(Beginning of The data)

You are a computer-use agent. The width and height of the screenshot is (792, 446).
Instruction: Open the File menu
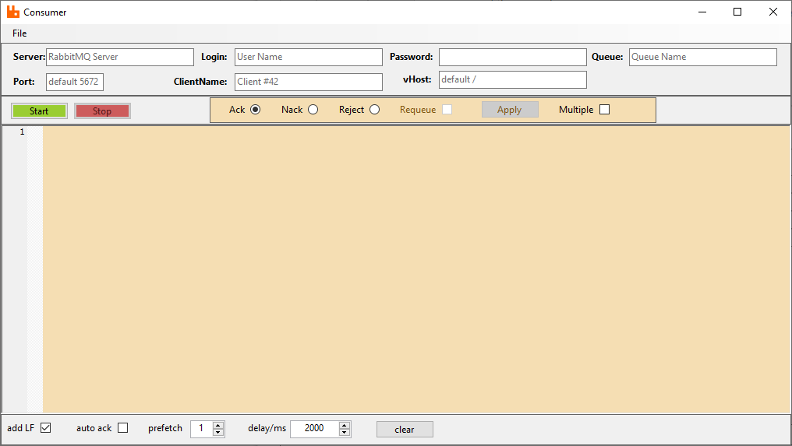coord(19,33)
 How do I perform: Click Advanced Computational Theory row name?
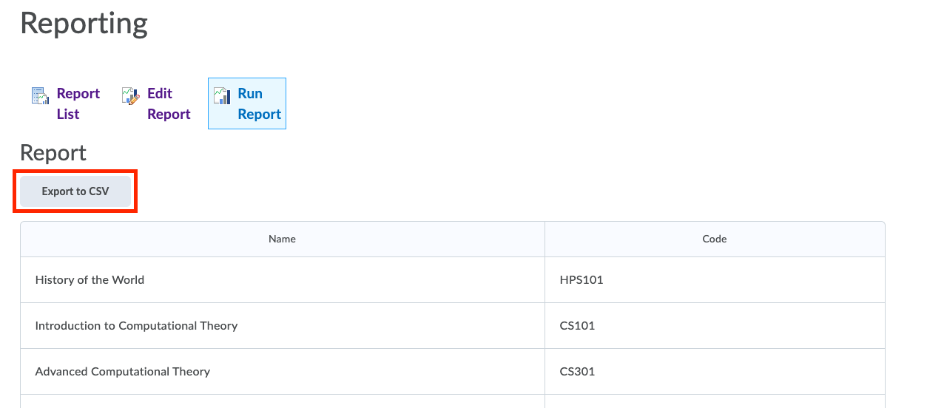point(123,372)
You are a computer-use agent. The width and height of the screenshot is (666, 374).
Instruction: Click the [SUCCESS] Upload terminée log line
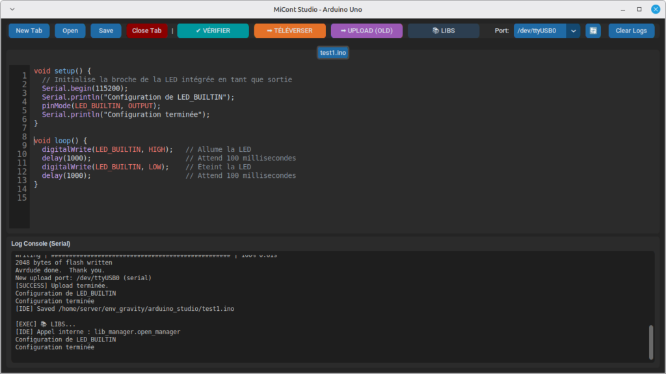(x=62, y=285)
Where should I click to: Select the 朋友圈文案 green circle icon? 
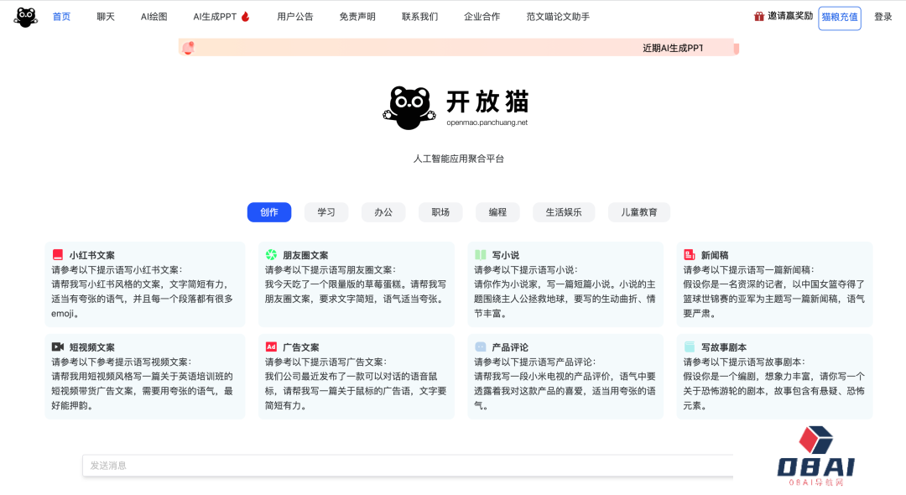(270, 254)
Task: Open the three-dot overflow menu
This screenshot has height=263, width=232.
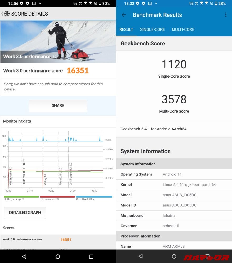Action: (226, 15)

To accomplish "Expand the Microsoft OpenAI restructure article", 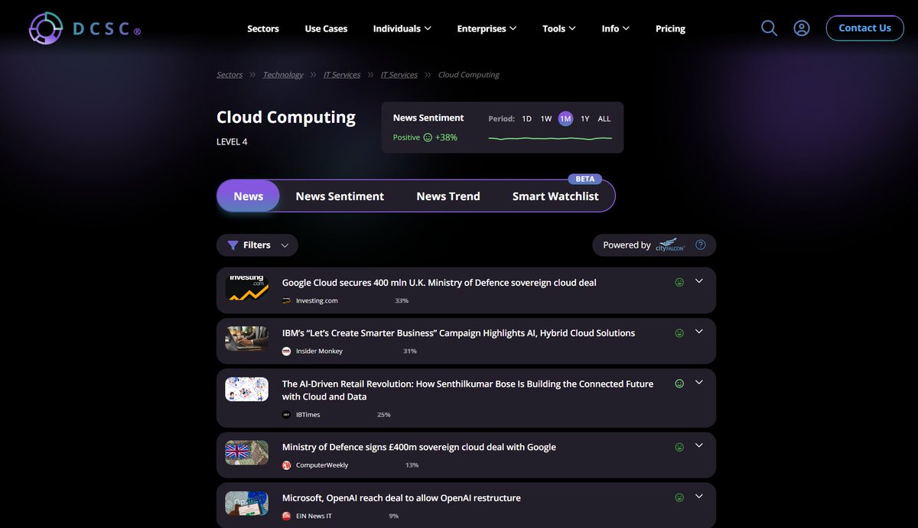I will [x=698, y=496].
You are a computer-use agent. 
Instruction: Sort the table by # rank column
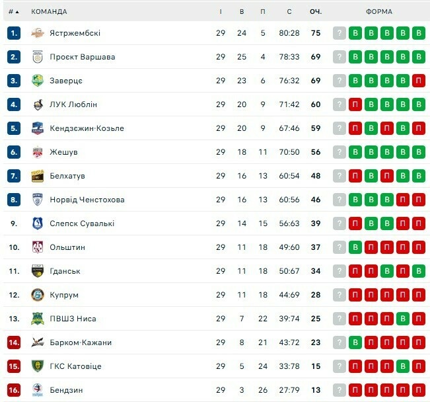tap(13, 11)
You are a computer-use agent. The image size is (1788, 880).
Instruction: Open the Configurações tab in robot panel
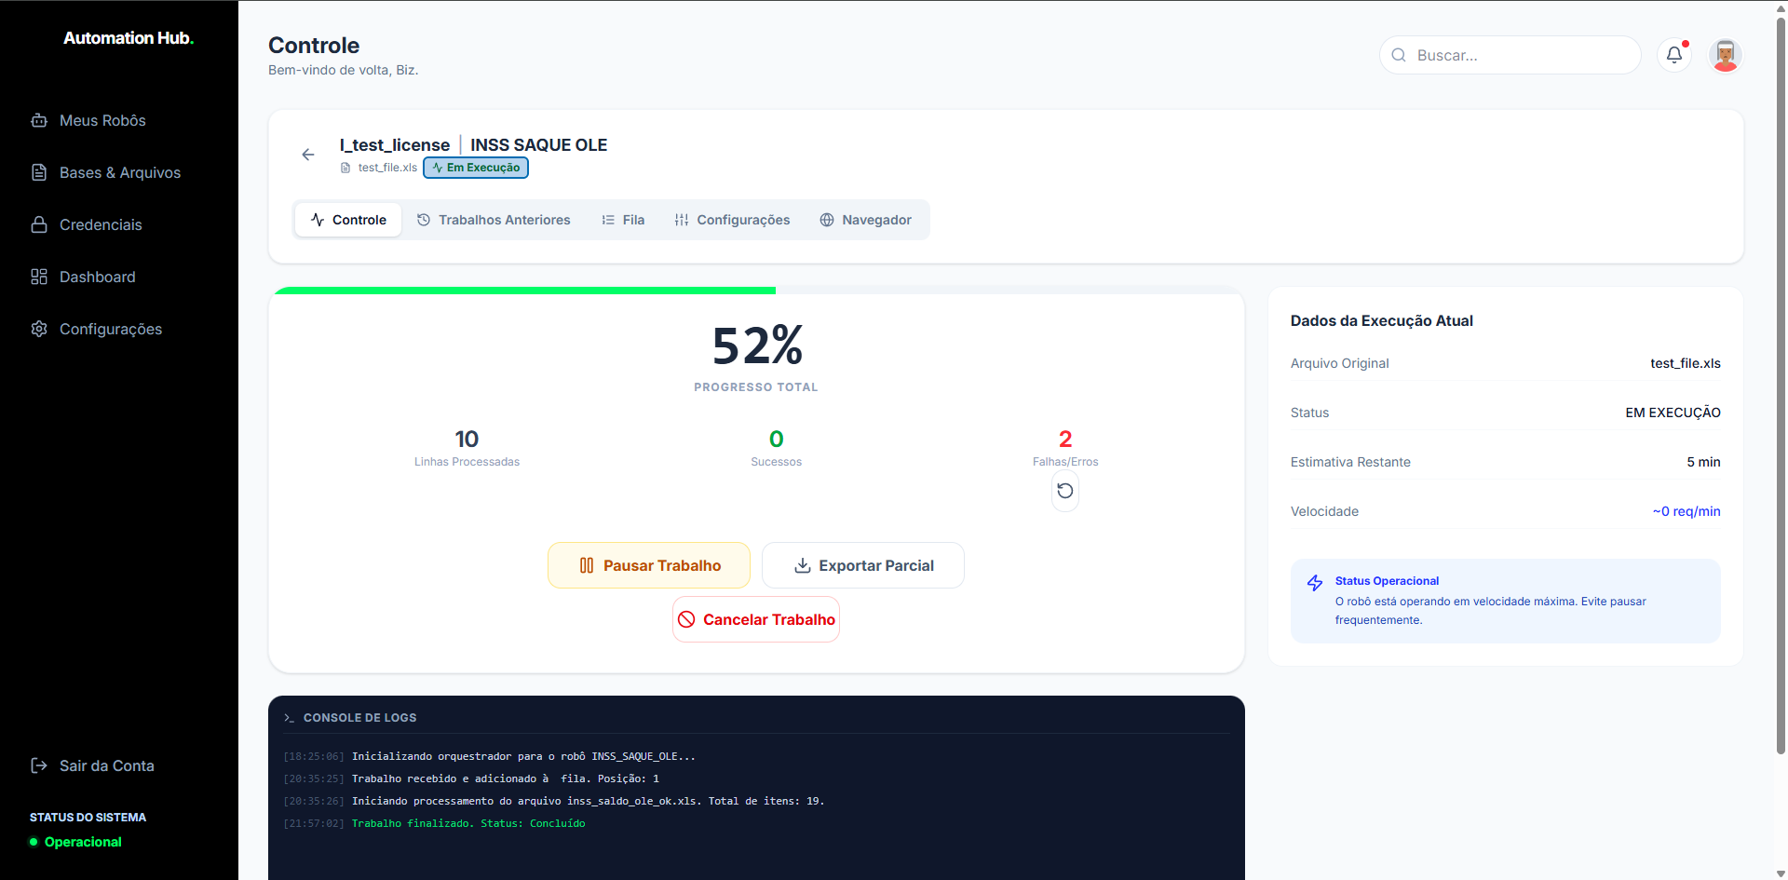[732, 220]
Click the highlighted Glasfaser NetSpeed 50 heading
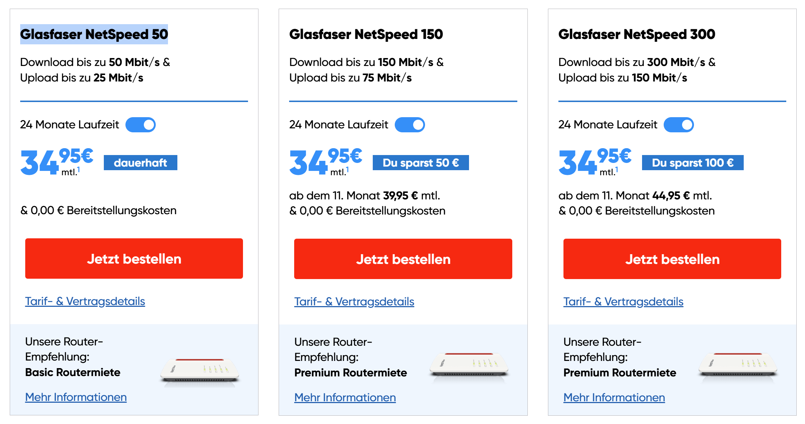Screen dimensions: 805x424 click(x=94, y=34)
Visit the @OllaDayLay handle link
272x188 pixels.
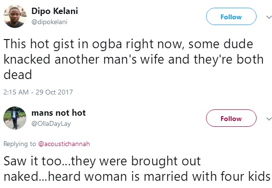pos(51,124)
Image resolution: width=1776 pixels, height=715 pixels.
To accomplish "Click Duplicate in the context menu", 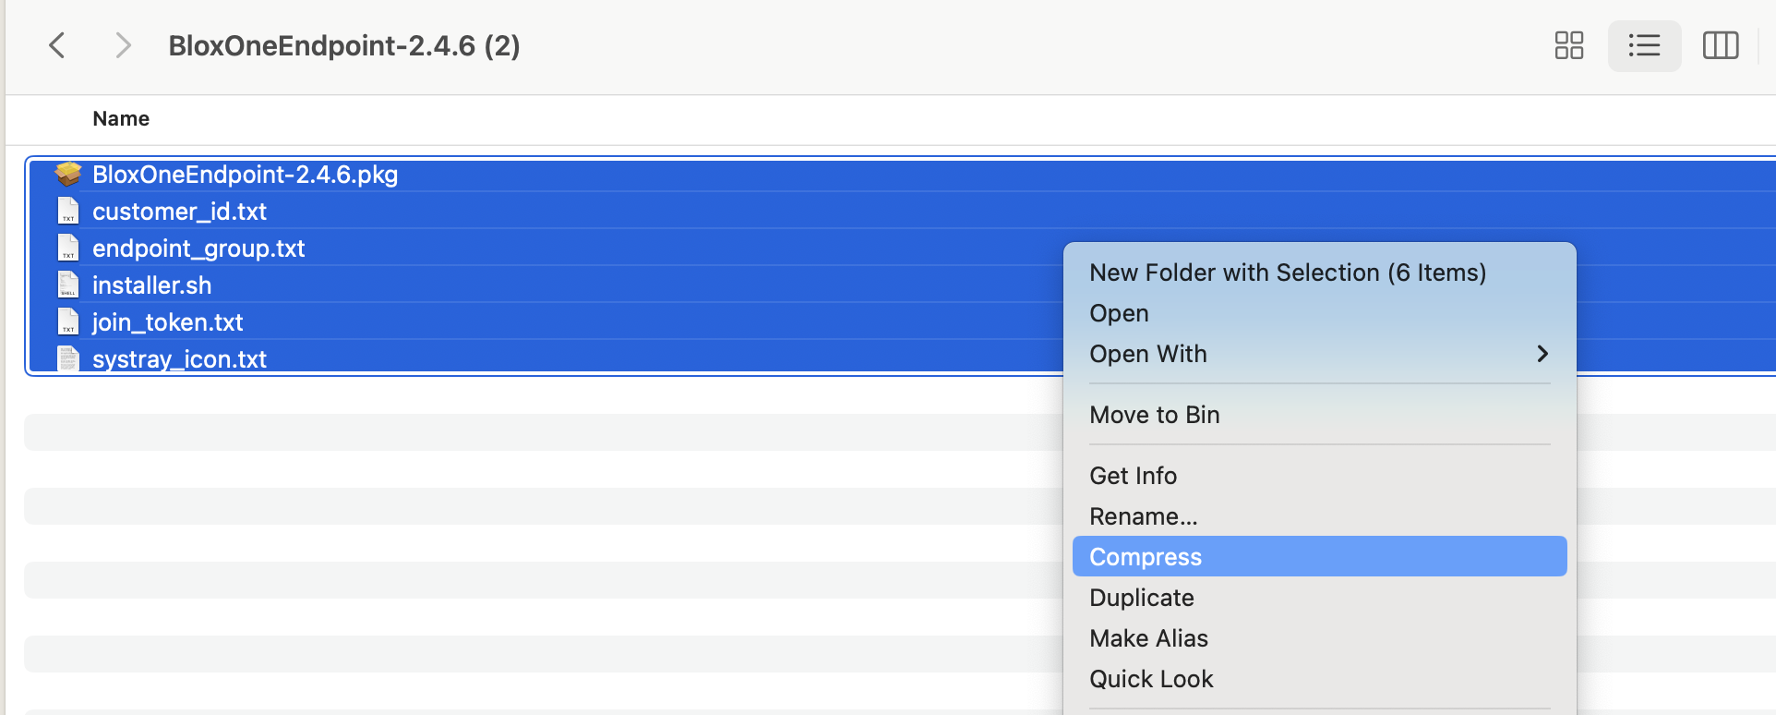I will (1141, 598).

(End of The data)

→ What you will do: Scan the listing and report each line where the word "computer" shows up.

→ Written solution:
You are a computer-use agent. The width and height of the screenshot is (792, 446).
You are a computer-use agent. The width and height of the screenshot is (666, 374).
You are a computer-use agent. 
You are a computer-use agent. The image size is (1788, 880).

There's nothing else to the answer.